### Task prompt
Copy the rows between the line containing "Task: Switch generation mode to Audio" and the line containing "will (525, 152).", inclusive, reproducing each line exactly.

"""

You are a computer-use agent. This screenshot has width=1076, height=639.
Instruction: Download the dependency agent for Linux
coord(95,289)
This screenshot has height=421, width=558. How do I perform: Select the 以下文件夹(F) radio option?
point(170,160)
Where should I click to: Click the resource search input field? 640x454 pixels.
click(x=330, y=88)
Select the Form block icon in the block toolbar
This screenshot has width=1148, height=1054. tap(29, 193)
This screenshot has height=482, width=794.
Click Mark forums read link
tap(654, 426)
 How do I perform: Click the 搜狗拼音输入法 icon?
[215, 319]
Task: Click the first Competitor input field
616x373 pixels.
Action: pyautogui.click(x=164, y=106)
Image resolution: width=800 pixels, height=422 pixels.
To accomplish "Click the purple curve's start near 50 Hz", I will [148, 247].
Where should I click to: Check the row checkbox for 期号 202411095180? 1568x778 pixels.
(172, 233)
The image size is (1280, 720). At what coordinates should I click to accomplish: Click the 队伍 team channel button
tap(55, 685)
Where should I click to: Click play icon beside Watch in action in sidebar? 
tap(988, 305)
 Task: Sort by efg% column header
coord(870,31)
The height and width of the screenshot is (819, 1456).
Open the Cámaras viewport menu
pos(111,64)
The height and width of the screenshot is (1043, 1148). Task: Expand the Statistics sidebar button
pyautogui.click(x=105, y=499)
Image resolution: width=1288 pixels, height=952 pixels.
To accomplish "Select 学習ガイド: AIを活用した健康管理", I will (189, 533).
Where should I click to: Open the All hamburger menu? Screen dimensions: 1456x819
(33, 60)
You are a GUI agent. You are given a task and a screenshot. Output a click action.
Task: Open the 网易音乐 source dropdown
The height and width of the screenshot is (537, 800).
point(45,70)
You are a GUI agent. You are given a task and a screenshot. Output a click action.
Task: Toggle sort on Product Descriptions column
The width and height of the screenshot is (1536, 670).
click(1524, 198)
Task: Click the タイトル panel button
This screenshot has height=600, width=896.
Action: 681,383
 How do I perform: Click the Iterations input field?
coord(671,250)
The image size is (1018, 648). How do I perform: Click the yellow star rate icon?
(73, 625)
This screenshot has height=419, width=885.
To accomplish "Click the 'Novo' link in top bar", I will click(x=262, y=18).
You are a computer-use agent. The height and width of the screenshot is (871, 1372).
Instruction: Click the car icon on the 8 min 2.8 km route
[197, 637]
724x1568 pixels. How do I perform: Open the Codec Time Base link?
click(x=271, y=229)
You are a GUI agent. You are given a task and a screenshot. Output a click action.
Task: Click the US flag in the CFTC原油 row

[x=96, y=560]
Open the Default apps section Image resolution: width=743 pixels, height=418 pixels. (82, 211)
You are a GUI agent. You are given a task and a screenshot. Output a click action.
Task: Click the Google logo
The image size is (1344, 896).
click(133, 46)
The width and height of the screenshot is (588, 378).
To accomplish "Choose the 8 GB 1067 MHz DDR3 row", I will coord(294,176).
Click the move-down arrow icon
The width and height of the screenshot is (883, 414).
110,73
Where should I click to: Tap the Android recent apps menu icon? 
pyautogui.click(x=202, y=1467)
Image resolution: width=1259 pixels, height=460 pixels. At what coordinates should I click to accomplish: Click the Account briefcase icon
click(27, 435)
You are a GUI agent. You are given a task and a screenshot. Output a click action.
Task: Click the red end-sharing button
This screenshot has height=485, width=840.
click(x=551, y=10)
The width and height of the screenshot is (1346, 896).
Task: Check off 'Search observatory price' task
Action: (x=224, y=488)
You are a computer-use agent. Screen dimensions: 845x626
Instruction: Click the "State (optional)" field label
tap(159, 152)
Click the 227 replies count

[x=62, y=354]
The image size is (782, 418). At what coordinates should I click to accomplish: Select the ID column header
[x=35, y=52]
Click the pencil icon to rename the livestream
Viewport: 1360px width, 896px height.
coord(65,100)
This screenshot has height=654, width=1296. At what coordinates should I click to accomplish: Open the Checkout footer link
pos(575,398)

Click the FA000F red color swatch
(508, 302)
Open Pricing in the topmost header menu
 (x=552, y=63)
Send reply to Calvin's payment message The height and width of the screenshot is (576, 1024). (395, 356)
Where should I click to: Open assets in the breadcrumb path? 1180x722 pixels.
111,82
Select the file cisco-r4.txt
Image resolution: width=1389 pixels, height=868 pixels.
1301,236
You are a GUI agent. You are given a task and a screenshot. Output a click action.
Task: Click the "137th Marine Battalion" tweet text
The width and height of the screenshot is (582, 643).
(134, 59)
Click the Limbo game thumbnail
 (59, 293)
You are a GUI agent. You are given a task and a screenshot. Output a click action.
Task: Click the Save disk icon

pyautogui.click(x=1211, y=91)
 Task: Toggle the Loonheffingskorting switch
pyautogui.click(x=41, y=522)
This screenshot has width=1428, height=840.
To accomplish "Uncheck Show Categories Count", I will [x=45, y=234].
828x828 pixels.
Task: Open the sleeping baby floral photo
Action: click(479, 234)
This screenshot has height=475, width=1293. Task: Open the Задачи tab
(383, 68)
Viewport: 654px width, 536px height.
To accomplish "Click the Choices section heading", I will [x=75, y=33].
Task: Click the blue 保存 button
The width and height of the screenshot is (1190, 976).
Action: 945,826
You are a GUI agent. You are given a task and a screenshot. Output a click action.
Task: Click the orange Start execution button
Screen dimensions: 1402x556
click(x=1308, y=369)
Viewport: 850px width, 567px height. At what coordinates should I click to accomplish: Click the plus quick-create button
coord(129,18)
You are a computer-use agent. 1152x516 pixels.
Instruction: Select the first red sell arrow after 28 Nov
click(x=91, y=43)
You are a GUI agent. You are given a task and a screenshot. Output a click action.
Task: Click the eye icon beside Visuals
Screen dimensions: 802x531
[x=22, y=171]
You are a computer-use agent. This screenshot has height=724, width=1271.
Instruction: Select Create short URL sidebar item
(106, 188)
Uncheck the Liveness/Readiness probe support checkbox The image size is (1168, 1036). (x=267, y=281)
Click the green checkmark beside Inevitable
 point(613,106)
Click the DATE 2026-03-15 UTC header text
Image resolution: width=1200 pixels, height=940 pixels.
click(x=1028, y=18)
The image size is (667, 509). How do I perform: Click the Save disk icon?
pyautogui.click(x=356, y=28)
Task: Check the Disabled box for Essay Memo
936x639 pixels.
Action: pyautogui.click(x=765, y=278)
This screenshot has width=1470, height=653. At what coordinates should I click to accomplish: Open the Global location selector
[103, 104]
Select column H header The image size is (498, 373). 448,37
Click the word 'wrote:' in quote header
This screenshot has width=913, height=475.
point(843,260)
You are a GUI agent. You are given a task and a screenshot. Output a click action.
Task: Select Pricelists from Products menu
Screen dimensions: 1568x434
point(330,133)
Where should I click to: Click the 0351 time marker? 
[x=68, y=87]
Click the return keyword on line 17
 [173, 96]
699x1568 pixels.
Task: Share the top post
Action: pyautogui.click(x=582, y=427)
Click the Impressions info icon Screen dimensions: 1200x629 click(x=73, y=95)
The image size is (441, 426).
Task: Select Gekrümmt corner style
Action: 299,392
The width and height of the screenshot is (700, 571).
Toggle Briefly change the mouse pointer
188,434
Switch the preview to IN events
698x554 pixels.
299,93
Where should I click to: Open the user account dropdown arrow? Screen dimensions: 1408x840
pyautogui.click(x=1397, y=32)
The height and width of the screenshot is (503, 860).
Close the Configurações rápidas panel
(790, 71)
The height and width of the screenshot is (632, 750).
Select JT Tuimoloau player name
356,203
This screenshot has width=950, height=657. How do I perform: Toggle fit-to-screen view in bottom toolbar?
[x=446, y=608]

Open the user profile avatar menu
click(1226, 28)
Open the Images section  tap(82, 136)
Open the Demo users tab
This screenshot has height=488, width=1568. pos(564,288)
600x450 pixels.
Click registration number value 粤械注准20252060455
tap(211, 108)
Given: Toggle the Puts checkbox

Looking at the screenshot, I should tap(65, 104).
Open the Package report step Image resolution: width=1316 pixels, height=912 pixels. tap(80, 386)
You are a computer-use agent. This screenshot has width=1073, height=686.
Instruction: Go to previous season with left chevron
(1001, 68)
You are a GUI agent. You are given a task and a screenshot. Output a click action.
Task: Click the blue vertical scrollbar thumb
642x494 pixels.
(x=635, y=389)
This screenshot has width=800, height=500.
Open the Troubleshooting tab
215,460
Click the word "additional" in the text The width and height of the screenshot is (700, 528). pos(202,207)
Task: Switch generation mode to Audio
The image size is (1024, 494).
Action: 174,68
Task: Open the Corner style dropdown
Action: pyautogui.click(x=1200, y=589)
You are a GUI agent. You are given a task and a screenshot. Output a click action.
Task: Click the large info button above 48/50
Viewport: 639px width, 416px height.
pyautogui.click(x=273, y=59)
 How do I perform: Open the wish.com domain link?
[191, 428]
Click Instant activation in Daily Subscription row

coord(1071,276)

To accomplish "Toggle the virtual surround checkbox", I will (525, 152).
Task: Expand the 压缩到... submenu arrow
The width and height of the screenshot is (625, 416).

"""

### Output of the task
Task: Switch generation mode to Audio
The image size is (1024, 494).
Action: 174,68
Task: Open the Corner style dropdown
Action: pyautogui.click(x=1200, y=589)
You are a GUI agent. You are given a task and a screenshot. Output a click action.
Task: Click the large info button above 48/50
Viewport: 639px width, 416px height.
pyautogui.click(x=273, y=59)
 How do I perform: Open the wish.com domain link?
[191, 428]
Click Instant activation in Daily Subscription row

coord(1071,276)

To accomplish "Toggle the virtual surround checkbox", I will (525, 152).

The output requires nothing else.